Outstanding Washington Post Jane Hamilton
McDermott is at the height of her powers here, charging her seemingly ordinary scenes with the possibility of danger, of terror or mystery and, on occasion, radiance. She does so with the lightest touch, with the silkiest humor, and yet at the same time she probes deeply into the moment.
Outstanding The Economist
After This is more than a book about an influential time in history and its effect on those living through it. In its portrayal of the emotions that hold people and families together—the loyalties and frustrations, the sorrows and joys—this quietly unusual novel is ultimately about what it is to be human.
Favorable Los Angeles Times Lisa Teasley
Because she is so wonderful at capturing the inner lives of her characters, the sudden switch to a minor player - such as the neighbor, schoolmate or priest - may be the book's only frustration. The story could have been as effectively told from the perspective of each family member, period.
Favorable Atlantic Monthly Joseph O'Neill
Her true subject is her inability, in good conscience, to fully credit the significance of the human travails she describes with such care.
Favorable LA Weekly Michelle Huneven
Quietly ambitious and lovely.
Favorable USA Today Jocelyn McClurg
While it fails as a cohesive novel, After This shines in its small moments, much like a story collection.

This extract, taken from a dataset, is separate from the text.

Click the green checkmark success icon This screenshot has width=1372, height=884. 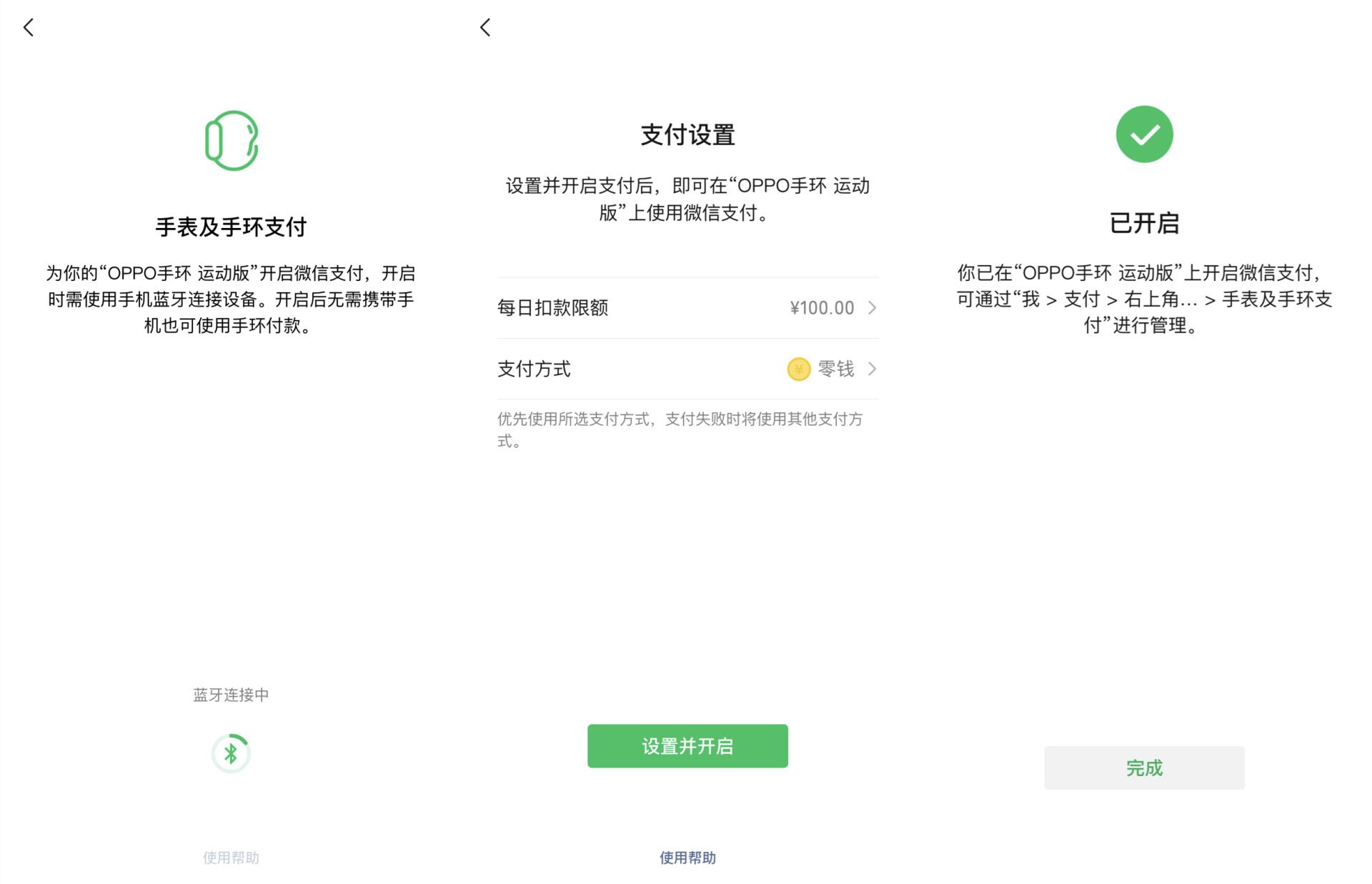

Favorable Christian Science Monitor Yvonne Zipp
McDermott can pare her history more ruthlessly than Readers Digest, condensing a character's life into one paragraph before shunting him or her offstage.
Favorable The New York Times Michiko Kakutani
Her easy authority with this material, combined with her clear-eyed sympathy for her characters, results in a moving, old-fashioned story about longing and loss and sorrow.

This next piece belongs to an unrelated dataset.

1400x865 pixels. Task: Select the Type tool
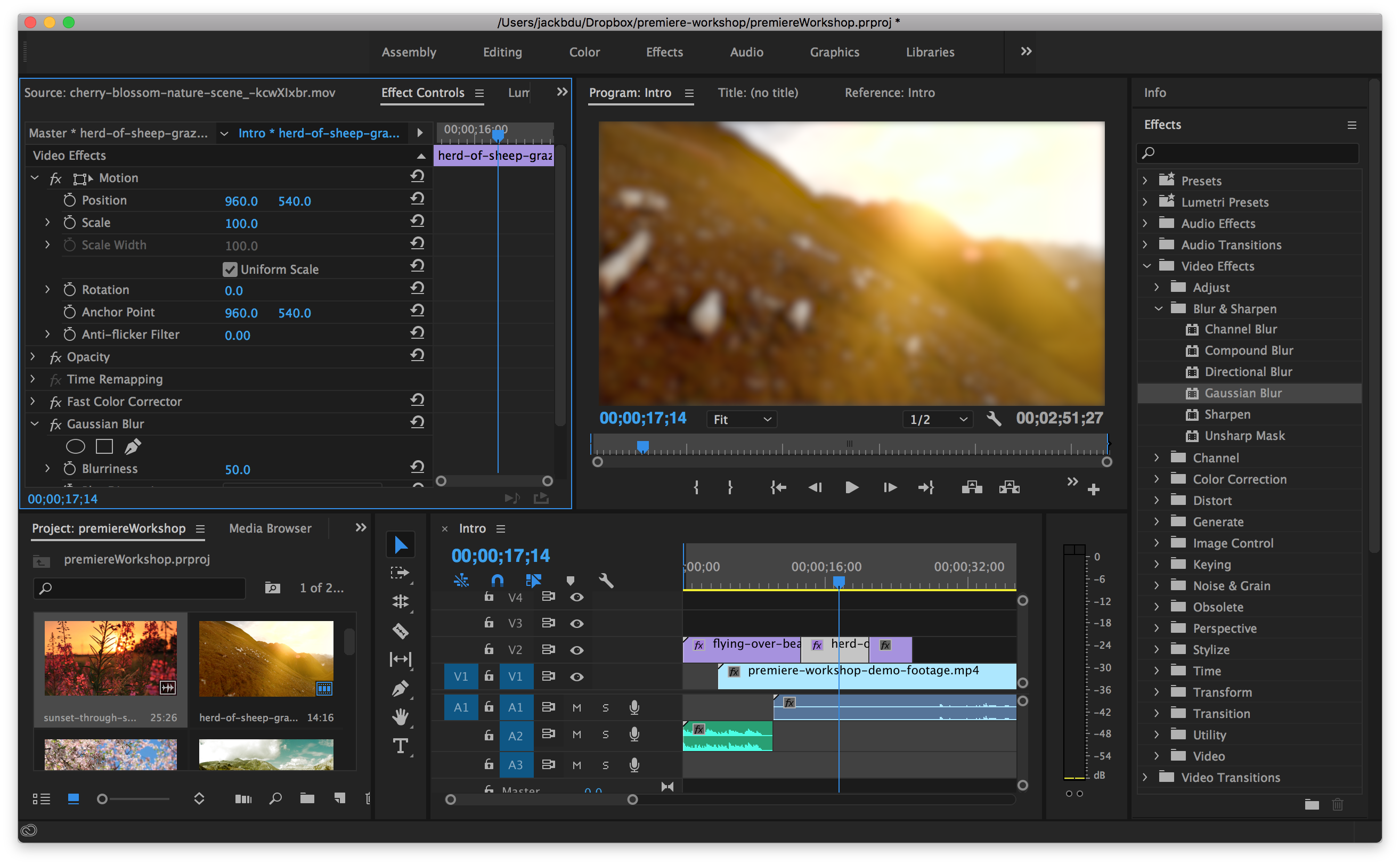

Favorable Entertainment Weekly Jennifer Reese
She's a canny observer of domestic dynamics, but her niftiest creation in After This is Mary's crabby friend Pauline, a bitter, chilly, and perpetually undermining spinster lurking in the corner of every Keane family snapshot.
Favorable Kirkus Reviews
After This deftly explores the Agape love that parents show for their children, and the more mysterious love that siblings feel for one another, painting an unforgivably true and absolutely essential portrait of family life. [15 May 2006, p.S8]
Mixed The New York Times Book Review Paul Gray
Life does, irrefutably, go on. But if that's all there is to say about the matter, why bother with art and stories, which defy the limits of birth and death by trying to immortalize the interesting things that happen in between? For all its page-by-page brilliance, After This leaves that question hanging.